Freedom as a dread gift from God

9 April 2021

We’ve learned about a God who determines people’s fate, who decides what will happen to us without consulting us first, who’s revealed as the ruler over the whole world. In the face of such a God, who can doubt or deny Him without fear of the consequences? A God like that you either accept and submit to or reject. This is the God of all religions.

But Orthodox teaching and tradition tells us about a Triune God and therefore love. Real love is inseparable from freedom. Since our love is usually confined to compassion or excessive interest in the person we love, it’s difficult for us to equate freedom with love, which is why we interfere in the way of life of others, ‘out of love, for their own good’. Either that or we equate freedom with indifference.

God, Who is love (I Jn. 4, 8), fully respects our freedom, even if this is expressed negatively with regard to our very existence. Had He intervened to prevent the first-created from breaking the commandment, they would no longer have enjoyed the gift of  ‘His image’, so some other, irrational being would have been created, but certainly not a human person. The same is true of us, in that we’re human persons, not animals. His intervention in each of our decisions should be activated by us insofar as we want it, not as He wants it- though, because He’s love it would be for our benefit- otherwise this would negate our independence, which is the great and really dread gift with which He has endowed us. As Saint Sophrony in Essex said, even though we’re God’s creation, He doesn’t impose anything on us by force, not even love for Him as our Father. He’s revealed to us ‘as He is’ and allows us to react freely [We shall see Him as He is, Essex 1988]. The final decision to live eternally with Him in love or not is ours, since God loves us all and therefore wants all of us to be saved. In any case, enforced habitation and experience of paradise- which is a communion of love in freedom- would actually be hell.

If God can do anything except force us to love Him, it’s obvious how much weight our freedom carries, since it determines our manner of  existence in eternity. Of course, the freedom which is accommodated  within each of us isn’t to be equated with indifference and the denial of responsibilities, with whatever way we see fit to behave. God’s love is always being extended to each of us, in a manner we understand, sending us messages, not commands. In this way we can see the various events that befall us as being fortuitous, and His interest as not being oppressive. This is why He usually declines to work miracles, since this would force us to believe in Him.

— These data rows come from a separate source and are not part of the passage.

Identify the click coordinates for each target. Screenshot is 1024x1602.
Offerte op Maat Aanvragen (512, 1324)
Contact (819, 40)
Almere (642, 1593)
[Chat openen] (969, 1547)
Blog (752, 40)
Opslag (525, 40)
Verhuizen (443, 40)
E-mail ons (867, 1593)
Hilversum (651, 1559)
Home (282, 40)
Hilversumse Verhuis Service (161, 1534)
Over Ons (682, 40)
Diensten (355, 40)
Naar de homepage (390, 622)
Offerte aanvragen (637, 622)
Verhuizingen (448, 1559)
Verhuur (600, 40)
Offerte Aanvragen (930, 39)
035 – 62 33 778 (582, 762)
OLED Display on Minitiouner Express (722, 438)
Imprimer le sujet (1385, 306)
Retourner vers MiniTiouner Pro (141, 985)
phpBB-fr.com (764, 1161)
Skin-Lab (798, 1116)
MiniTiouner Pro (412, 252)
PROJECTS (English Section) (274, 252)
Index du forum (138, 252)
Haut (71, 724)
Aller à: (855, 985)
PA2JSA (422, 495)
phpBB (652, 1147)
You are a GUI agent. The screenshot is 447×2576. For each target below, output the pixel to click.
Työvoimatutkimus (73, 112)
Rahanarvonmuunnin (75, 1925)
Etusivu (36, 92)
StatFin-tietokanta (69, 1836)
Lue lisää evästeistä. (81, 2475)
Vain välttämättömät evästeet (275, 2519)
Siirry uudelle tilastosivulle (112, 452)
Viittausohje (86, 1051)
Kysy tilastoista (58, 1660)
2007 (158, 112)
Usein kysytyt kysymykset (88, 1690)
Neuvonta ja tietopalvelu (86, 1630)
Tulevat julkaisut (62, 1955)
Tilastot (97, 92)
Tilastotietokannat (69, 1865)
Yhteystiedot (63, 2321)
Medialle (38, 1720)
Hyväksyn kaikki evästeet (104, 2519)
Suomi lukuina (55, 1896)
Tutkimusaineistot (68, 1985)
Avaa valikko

All our experiences are lived empirically and so is our freedom, in its essential dimension. Because, however much we’ve accepted this gift, we still need to practice the understanding and cultivation of it if we’re to move on from instability to the perfect stability that will be apparent in eternity as the final gift of God the Savior [Saint Sophrony We shall see Him as He is, Essex 1988].

Fr. Andreas twice quotes from Saint Sophrony. We are most fortunate that, by God’s grace, we have recently seen a number of saints and theologians who have brought to life the ancient message of Orthodox teaching for people in modern society. One such theologian was Fr. Alexander Schmemann, who has this to say on the same subject as that of Fr. Andreas’ article:

‘Those who oppose religion always claim that people invented God in response to fear, and that all religion is nothing but the fruit of this coercion… But never once did Christ compel anyone to follow him; never once did he force anyone to believe him through coercion…Yes, God reveals Himself to people… But He reveals Himself in such a way that each person is free to accept this revelation, to experience it as his own salvation… but he is just as free not to see, not to discern, God’s revelation, to reject it… Christianity affirms the person’s freedom, or more accurately, the person as a free being’ (The Celebration of Faith, Saint Vladimir’s Seminary Press, 1991) [WJL].